Department of Neurology, University of Colorado Anschutz Medical Campus, Aurora, CO, USA.
Brain Stimul. 2025 May-Jun;18(3):738-744. doi: 10.1016/j.brs.2025.03.022. Epub 2025 Apr 1.
Mounting evidence suggests the efficacy of neuromodulation for epilepsy is mediated by network remodeling and neural state. Epilepsy network related pathophysiology has been associated with variation in the aperiodic exponent, which describes the inverse relationship between frequency and power and has been linked to synaptic-level processes. This study sought to assess relationships between periodic and aperiodic activity, disease state, and responsive stimulation.
Chronic intracranial EEG was recorded from 13 patients undergoing responsive neurostimulation for epilepsy. Recordings containing clinician-annotated seizures, stimulation triggered by device-detected interictal epileptiform activity (IEA), and stimulation-free interictal periods were analyzed. Multidien IEA cycles were identified, and recordings were classified by cycle phase. Power spectra were parameterized into periodic and aperiodic components using an established algorithm.

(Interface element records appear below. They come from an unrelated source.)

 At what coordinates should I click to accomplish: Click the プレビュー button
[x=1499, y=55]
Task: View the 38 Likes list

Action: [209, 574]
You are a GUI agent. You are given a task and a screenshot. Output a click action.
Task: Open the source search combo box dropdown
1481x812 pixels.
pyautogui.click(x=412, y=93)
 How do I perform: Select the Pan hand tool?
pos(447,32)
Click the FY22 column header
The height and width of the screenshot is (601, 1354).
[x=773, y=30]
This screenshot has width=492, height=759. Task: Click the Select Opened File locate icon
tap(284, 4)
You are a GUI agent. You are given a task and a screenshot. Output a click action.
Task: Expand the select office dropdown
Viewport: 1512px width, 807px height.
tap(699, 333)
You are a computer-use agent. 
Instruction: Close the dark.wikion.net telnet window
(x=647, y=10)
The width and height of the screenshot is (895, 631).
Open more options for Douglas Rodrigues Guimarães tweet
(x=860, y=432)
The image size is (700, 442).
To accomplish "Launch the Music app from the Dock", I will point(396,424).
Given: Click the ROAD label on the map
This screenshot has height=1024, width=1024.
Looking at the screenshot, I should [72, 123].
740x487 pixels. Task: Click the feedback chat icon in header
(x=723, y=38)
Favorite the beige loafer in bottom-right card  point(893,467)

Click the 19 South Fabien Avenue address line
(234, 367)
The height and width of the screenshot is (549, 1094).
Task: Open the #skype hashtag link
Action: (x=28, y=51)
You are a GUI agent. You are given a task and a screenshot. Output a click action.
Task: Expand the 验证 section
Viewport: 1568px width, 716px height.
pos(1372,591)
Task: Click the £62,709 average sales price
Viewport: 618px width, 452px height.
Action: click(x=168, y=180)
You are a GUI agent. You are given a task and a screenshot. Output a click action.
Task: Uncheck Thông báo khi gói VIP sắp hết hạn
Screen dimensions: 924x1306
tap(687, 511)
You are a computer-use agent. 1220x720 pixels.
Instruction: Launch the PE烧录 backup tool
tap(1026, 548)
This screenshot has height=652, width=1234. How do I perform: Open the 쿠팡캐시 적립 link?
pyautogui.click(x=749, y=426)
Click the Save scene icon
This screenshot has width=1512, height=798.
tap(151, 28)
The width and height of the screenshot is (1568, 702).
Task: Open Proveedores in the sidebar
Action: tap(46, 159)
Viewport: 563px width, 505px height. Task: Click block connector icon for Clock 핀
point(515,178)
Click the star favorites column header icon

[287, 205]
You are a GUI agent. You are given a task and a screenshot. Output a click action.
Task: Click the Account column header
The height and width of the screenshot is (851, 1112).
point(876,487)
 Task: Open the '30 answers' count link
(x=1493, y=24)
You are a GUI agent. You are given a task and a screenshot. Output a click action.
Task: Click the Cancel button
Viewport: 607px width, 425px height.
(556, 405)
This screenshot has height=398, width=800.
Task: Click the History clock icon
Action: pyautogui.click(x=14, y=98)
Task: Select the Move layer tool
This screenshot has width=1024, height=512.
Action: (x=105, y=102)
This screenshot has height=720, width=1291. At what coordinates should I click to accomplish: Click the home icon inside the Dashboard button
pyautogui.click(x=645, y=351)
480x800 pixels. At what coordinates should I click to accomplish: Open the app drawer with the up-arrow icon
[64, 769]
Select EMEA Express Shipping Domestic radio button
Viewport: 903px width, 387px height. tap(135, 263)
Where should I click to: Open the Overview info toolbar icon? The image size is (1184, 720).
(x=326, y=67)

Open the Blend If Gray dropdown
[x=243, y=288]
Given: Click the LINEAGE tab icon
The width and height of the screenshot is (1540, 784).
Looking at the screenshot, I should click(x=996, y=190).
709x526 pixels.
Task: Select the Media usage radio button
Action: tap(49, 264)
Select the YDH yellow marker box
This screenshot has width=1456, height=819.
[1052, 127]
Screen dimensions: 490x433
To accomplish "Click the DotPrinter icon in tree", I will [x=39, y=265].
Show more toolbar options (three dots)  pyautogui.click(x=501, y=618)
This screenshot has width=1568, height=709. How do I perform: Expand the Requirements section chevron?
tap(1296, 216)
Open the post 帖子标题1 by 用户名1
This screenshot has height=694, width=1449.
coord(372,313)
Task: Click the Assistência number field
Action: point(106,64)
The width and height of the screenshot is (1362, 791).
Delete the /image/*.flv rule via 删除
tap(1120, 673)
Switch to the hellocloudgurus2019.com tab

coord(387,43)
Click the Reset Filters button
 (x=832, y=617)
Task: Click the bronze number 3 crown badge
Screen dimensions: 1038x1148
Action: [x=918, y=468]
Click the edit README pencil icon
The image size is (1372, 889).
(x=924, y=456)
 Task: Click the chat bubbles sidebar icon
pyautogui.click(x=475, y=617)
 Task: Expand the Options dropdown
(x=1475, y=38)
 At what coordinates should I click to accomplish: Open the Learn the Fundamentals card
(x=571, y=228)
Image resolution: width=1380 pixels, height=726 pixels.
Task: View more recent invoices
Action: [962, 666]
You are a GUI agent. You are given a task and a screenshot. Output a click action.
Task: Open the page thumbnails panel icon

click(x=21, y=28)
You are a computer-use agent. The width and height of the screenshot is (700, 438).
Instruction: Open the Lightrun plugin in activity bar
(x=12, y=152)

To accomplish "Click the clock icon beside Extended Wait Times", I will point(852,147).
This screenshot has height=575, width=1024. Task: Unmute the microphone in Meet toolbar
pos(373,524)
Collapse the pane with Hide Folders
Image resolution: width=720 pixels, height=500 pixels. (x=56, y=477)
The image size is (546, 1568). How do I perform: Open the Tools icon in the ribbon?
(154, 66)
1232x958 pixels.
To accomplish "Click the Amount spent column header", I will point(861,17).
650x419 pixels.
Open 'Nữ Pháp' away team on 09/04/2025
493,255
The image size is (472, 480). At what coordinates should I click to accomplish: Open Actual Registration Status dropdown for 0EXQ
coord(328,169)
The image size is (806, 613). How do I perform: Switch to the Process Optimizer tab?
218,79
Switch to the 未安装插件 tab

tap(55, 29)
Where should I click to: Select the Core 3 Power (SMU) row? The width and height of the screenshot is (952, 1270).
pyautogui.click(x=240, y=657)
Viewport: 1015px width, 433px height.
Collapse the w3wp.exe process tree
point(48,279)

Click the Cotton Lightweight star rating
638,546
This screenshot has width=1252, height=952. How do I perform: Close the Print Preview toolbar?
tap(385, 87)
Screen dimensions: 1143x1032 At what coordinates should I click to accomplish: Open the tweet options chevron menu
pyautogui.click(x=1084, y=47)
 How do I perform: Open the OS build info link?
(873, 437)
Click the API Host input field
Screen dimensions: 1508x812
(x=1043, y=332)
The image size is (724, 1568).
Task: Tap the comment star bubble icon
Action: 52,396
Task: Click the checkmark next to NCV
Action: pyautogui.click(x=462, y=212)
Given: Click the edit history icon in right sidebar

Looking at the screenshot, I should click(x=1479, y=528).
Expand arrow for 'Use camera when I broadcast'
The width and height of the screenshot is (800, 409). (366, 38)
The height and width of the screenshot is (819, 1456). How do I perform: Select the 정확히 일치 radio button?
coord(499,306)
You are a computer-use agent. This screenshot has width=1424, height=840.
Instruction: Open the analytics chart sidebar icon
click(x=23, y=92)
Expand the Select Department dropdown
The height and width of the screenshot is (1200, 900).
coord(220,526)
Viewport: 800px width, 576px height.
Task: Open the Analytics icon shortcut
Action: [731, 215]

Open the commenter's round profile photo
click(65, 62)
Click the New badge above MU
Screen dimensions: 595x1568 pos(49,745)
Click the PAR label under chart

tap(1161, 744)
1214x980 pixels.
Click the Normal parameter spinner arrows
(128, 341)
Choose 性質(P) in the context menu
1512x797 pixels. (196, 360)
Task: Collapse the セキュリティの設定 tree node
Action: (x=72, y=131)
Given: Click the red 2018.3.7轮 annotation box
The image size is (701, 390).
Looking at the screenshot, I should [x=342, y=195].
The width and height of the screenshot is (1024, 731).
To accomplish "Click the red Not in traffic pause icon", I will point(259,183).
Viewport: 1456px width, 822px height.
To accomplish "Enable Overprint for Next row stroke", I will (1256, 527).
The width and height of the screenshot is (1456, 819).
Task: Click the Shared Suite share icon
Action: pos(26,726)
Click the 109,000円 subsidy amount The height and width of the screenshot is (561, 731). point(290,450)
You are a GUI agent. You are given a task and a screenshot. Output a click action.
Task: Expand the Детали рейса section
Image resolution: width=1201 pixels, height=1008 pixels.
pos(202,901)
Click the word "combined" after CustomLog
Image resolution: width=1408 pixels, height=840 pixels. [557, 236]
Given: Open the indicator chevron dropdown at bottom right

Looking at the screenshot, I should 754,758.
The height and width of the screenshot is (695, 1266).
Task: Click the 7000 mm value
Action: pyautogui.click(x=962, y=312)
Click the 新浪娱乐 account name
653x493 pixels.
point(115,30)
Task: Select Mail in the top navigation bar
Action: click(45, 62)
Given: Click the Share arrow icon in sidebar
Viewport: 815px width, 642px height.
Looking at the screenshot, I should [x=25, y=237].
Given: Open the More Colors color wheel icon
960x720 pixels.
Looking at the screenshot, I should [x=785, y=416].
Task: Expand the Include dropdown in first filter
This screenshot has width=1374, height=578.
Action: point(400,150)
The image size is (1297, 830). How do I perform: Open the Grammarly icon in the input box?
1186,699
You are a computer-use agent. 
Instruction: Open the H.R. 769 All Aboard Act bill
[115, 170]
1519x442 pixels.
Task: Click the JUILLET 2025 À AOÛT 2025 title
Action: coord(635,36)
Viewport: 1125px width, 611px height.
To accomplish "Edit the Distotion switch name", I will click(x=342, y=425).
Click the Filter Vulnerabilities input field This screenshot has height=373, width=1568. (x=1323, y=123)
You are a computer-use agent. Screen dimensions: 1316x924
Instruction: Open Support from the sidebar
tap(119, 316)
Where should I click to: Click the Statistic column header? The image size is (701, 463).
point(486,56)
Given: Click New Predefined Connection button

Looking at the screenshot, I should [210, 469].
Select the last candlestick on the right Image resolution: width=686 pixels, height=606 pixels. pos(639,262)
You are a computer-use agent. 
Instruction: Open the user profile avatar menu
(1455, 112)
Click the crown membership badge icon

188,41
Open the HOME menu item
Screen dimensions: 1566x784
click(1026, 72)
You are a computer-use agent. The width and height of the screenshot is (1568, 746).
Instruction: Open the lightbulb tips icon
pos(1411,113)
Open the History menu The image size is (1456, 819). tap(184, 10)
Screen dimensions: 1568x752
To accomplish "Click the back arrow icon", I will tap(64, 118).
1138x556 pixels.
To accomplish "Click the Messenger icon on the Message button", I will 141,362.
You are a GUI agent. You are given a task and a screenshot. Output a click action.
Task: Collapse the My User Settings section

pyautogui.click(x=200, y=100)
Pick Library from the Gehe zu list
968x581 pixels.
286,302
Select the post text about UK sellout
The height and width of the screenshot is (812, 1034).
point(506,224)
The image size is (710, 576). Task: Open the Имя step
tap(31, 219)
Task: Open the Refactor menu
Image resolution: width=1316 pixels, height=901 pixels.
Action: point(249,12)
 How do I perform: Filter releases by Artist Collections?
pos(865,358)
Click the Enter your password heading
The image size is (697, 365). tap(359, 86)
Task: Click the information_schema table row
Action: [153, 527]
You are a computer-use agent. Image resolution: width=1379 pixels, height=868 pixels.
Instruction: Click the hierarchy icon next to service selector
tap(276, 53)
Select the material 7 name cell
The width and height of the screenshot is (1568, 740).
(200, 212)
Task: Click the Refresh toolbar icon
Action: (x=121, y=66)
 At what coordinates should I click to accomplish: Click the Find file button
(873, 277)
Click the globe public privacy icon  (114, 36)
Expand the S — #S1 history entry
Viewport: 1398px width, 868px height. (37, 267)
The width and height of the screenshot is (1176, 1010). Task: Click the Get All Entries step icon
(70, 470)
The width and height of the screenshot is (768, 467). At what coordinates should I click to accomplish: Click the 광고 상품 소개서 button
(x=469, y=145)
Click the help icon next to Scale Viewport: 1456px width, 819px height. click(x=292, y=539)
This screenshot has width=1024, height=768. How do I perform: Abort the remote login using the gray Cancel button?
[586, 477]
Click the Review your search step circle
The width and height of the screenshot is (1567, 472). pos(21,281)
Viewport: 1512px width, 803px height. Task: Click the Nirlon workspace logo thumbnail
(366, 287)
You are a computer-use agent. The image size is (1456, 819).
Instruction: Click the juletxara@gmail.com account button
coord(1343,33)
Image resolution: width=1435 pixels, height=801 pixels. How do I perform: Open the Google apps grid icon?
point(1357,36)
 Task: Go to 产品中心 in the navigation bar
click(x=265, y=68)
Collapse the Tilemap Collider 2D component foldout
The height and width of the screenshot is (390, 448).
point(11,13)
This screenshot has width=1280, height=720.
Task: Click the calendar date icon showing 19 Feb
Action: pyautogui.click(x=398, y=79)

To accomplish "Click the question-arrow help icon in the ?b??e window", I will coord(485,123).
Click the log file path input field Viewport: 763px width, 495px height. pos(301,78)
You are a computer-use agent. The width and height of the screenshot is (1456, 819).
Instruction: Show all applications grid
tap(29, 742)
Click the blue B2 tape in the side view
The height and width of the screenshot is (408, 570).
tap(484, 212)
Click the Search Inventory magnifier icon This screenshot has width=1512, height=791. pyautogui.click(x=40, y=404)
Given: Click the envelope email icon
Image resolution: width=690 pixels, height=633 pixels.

The aperiodic exponent was larger during seizures and pre-stimulation intervals than stimulation-free interictal recordings, and decreased following stimulation. A rise in aperiodic exponent was observed in the 12 h preceding seizures. Larger aperiodic exponent was observed during the rising phase of multidien IEA cycles. Periodic alpha and beta power were larger during seizures, pre-stimulation intervals, and high-risk (rising and/or peak) IEA cycle phases, whereas periodic theta and gamma power exhibited variable relationships. Periodic power did not change after stimulation or in the hours before seizures for any studied frequency band.
The aperiodic exponent was positively related to instantaneous and multidien disease state severity and negatively related to therapeutic stimulation. Aperiodic activity may emerge as a practical biomarker of disease state and treatment response to guide neuromodulation for epilepsy.
越来越多的证据表明,神经调节对癫痫的疗效是由网络重塑和神经状态介导的。癫痫网络相关的病理生理学与非周期性指数的变化有关,该指数描述了频率与功率之间的反比关系,并与突触水平的过程相关。本研究旨在评估周期性和非周期性活动、疾病状态与反应性刺激之间的关系。
记录了13例接受癫痫反应性神经刺激患者的慢性颅内脑电图。分析了包含临床医生标注的癫痫发作、由设备检测到的发作间期癫痫样活动(IEA)触发的刺激以及无刺激的发作间期的记录。识别了多个IEA周期,并根据周期阶段对记录进行分类。使用既定算法将功率谱参数化为周期性和非周期性成分。
癫痫发作期间和刺激前间隔的非周期性指数大于无刺激的发作间期记录,且刺激后降低。在癫痫发作前12小时观察到非周期性指数升高。在多个IEA周期的上升阶段观察到较大的非周期性指数。癫痫发作期间、刺激前间隔以及高风险(上升和/或峰值)IEA周期阶段的周期性α和β功率较大,而周期性θ和γ功率表现出不同的关系。对于任何研究的频段,周期性功率在刺激后或癫痫发作前数小时内均未改变。
非周期性指数与瞬时和多个周期的疾病状态严重程度呈正相关,与治疗性刺激呈负相关。非周期性活动可能成为疾病状态和治疗反应的实用生物标志物,以指导癫痫的神经调节。